Twitterは、上記のような社会問題に対して、AIを導入してヘイトスピーチ防止と未成年保護で対策を施しており、またその効果を検証しながら改善しているらしいですが、Facebookは内部告発をされては会社名をMetaに改名して、メタバースの開発を急ぐばかり。

そんな会社の作るReactを使いたいのですか?

React、本当に導入したい?

これまで、まるでReactをバッシングするような内容を書いてきましたが、Reactは画期的なものだったと筆者は思っています。部品という概念を広めたのはReactです。そこからWeb Componentsができた訳ですし、フロントエンド開発が面白くもなりました。

それに、プロジェクトでフレームワークを使うこと自体はとても大切だと思います。我々エンジニアはみんな、必ずしも正しいとは限らない、クセがあります。フレームワークをプロジェクトで使うことで、書き方の約束事がいくつかできるからエンジニアをまとめるのにはとても有効です。Linter・フォーマッターと同様です。

どのフレームワークも、採用する時に、それが廃れてしまった時のことを考えるべきだと思います。つまり、技術的な負債を考慮に入れるべきだということです。
Litだったら、ほぼWeb Components APIをそのまま使っているので、技術的な負債はほぼない。
Vueは、DOMに近い、HTML5に近いので違うフレームワークにポートしやすいかと。

Reactは?Reactの技術的な負債を考えてください。

こいつはとてもなく独特だし、Reactが廃れた時には確実に0から書き直しになる。

とはいいえ、最近はとても人気で、採用の広報でも「Reactを使って開発していますぜ!」というアピール、会社を粋に見せることができるので、完全には否定できません。

世の中には、流行りというものがあります。プログラミング界隈にももちろんあります。

Reactは、流行りです。

その流行りを鵜呑みにせず、よく考えて使っていこう、というのが筆者の真に言いたいことです。

筆者は、自分が書いていることが絶対だと思うほど、思い上がっていないのです。半年前は「React最高!」とあちらこちらで宣伝していたのです。なので、ここで書いたことは、あくまでも意見だと思ってください。

2022/10/21振り返ってみる

最近、筆者はWeb ComponentsとAngular(廃盤になった古いAngularJSではなく!)に深く潜っているような状況で、オブジェクト指向によるフロントエンド設計の良さに気づかされています。

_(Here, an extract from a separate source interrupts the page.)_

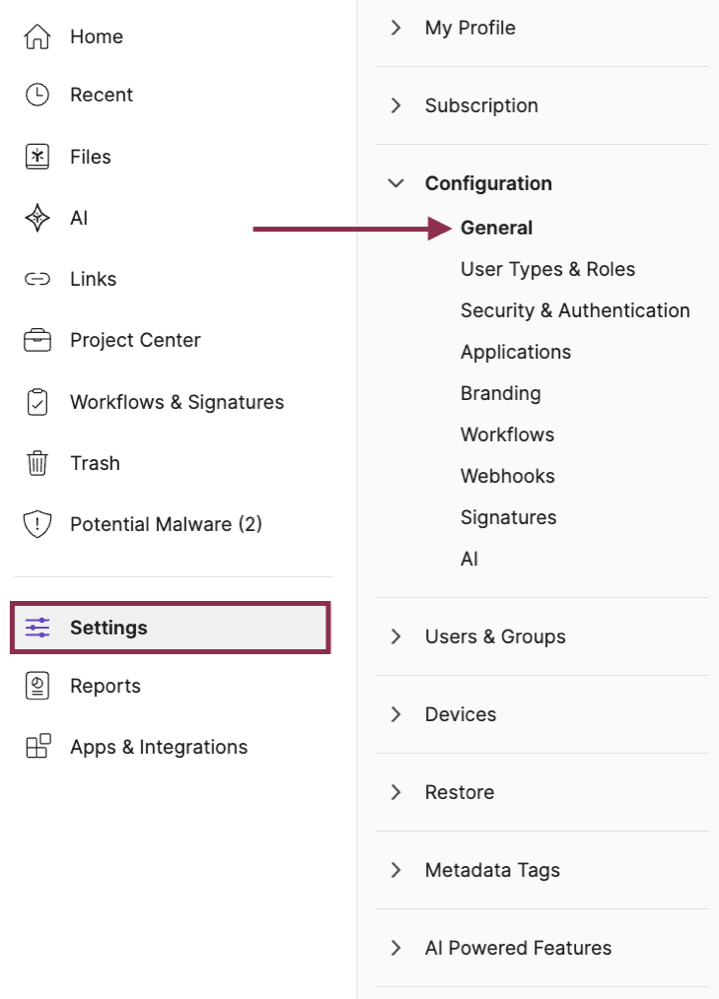The height and width of the screenshot is (999, 719).
Task: Open Security & Authentication settings
Action: (x=575, y=310)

Angularはとてもよいフレームワークですが、パッケージサイズが大きいことは否応なく否定できません。

しかし、大型のアプリケーションを構築する際、書き方をある程度統一させるAngular一択だと思います。エンタープライズレベルのアプリケーション、安定性が必須なアプリケーションはやはりAngularのような堅実なフレームワークが向いています。

パフォーマンスと相互性、将来性を重視するとWeb Componentsもまた圧勝です。

それでも、ほとんどの会社の求人を見ると、どのようなスキルを求めているのでしょうか?

React。必ずReactは求人に載っているのです。 お金をかけてもいいくらい。

実際にまだJQueryを使っていることがバレバレな会社でもなぜReactを求人に載せているようです。

なぜか?

応募が集まるからだそうです。

筆者はこないだ、知り合いの採用担当に話を聞いたら、Reactを求人に載せる応募が圧倒的に増えるらしいです。上記でも筆者は多少触れましたが、銘柄あてでReactを採用していることもあれば、その銘柄の力を借りて採用目的でReactを使うことがあると知りました。

どれほどかというと、あのデジタル庁までもこの風潮に合わせてReactを求人に載せているのです。これを見た筆者は驚きました。国が作るソフトウェアにReactが入るというのでレベルが知れてしまいます。すぐに出したくて品質はさほど重要でないアプリケーションならともかく、安定性、セキュリティ、パフォーマンスが重要であろう、長年にメンテナンスしていかないといけないであろうアプリケーションにしょっちゅう変わるReactを使いますか?